Surface rate measurement errors can be caused by a variety of sources. The most common sources tend to be from poor measurement methods and poorly trained onsite personnel that are not operating the testing equipment correctly. Simply taking manual readings at inconsistent times, from one hour to the next, has been shown to introduce significant noise into the data, making real-time performance evaluations nearly impossible. Revo utilizes the Revo iQ software from the FlowSmart solution set to identify and diagnose surface rate measurement errors. Deploying this software, Revo can assess real-time well performance and help optimize customers’ drawdown strategies during flowback.

The Revo iQ software can be used to quickly diagnose surface rate measurement errors and asses real-time well performance using its built-in performance indicators and data visualizations.

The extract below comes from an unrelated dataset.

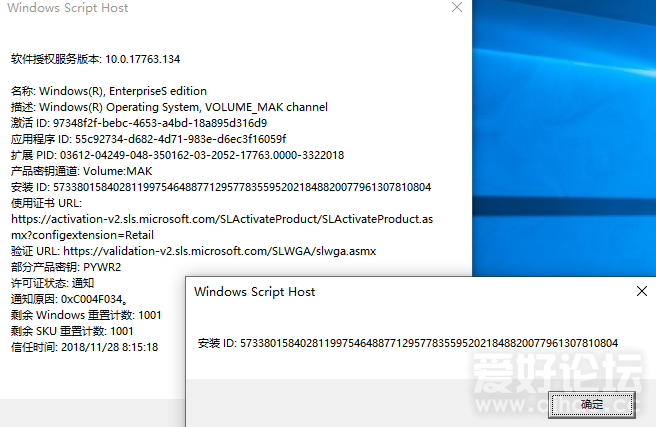The width and height of the screenshot is (656, 427).
Task: Click the 剩余 Windows 重置计数 line
Action: (85, 315)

Properly assessing well performance during flowback

After the initial target rate is determined and data quality has been assessed in the Revo iQ dashboard, real-time diagnostics are used to evaluate well performance. This performance evaluation is based on the drawdown resulting from each choke change. A common misconception in the industry is that flow regimes seen during long-term production—and the associated superposition time functions used to analyze them—are applicable to flowback. After analyzing more than flowbacks, Revo experts do not see evidence to support this notion.

The Revo engineering team utilizes a transient diagnostic analysis method for drawdown optimization that addresses the dynamic multiphase flow conditions that are encountered during flowback. This analysis method allows the Revo team to see the effects that the drawdown strategy has near-wellbore and far field. This allows the drawdown strategy to be adjusted for areas that experience pressure-dependent well performance.

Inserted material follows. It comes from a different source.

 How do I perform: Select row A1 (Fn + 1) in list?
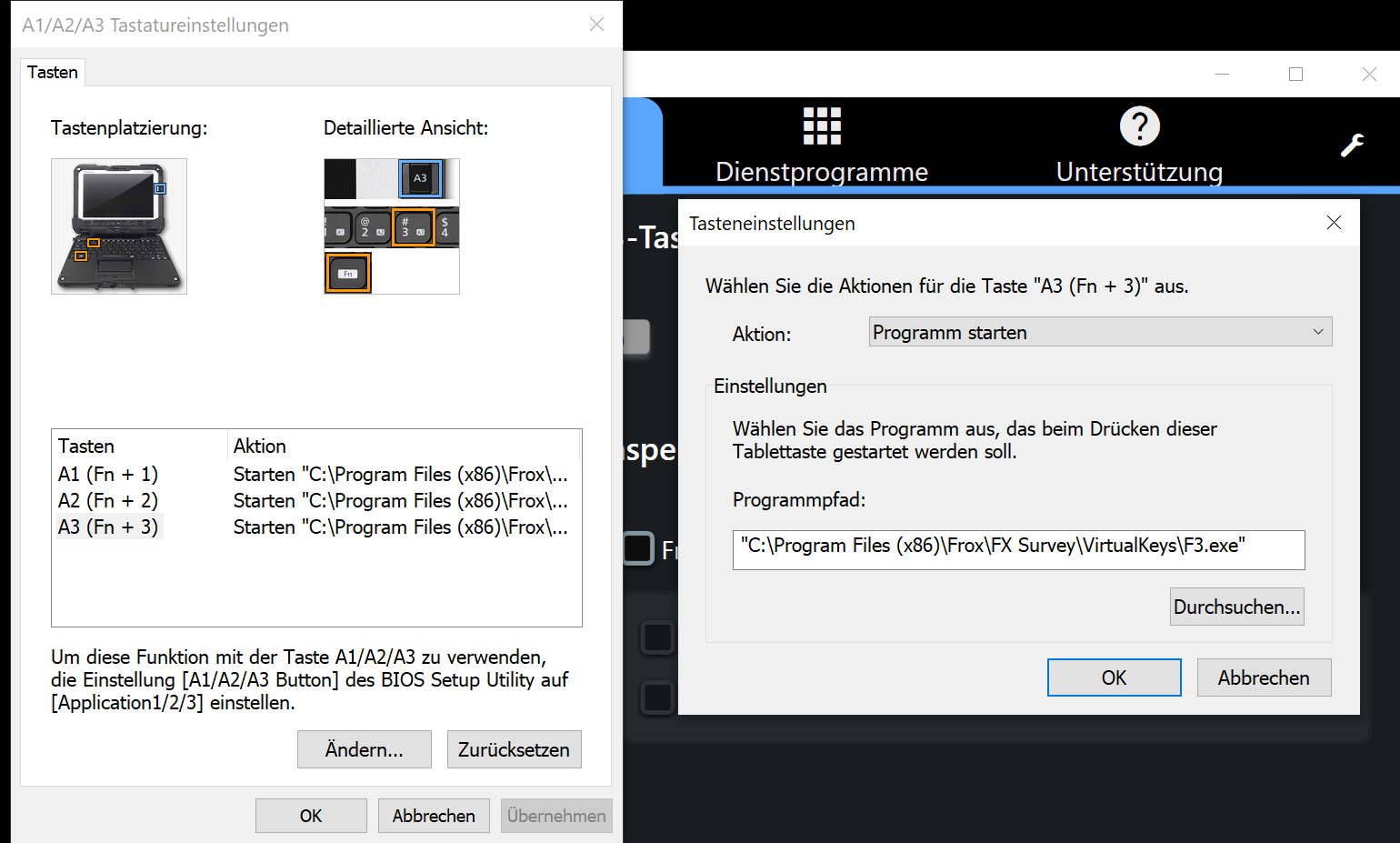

During flowback, the permeability should initially look high as the well is producing primarily from a high permeability proppant pack. Additionally, the fracture surface area available to flow hydrocabons is relatively small because the fractures are full of water, thus the apparent system fracture half-length appears small. As the flowback progresses and the well cleans up, more of the fracture surface area flows hydrocarbons resulting in an increase to the apparent system fracture half-length. At the same time, more of the production is coming from the matrix, so the system permeability decreases. The effect of increasing apparent system fracture half-length—caused by well cleanup and decreasing system permeability from initially producing from a high-permeability proppant pack, and then transitioning to lower permeability matrix—cannot be seen using traditional linear flow diagnostics that are typically applied to long-term production data.

Not only is linear flow not typically seen during flowbacks when chokes are changed frequently (once at least every 48 hours), but because the far-field transmissibility (k) and apparent system fracture half length (xf) are lumped into a single linear flow parameter term, one of them has to be assumed to determine the other. The traditional assumption of constant permeability is not appropriate for capturing the dynamic effect that occurs during flowback. The transient diagnostic method used by Revo determines system permeability and system fracture half-length independent of each other, so the effect of increasing fracture half-length and decreasing permeability during flowback can clearly be seen. Changes in either of these parameters, caused by the drawdown from choke changes, guides operational decisions to improve well performance.

To optimize the drawdown of a well, it is important to first determine the maximum rate the well can be flowed to avoid mobilizing proppant from the fractures. Second, high-quality data are essential, and the data constantly need to be assessed for surface rate measurement errors that can affect the interpretation of real-time well performance. Finally, a diagnostic analysis that can account for the dynamic nature of flow seen during flowback is required to properly evaluate well performance.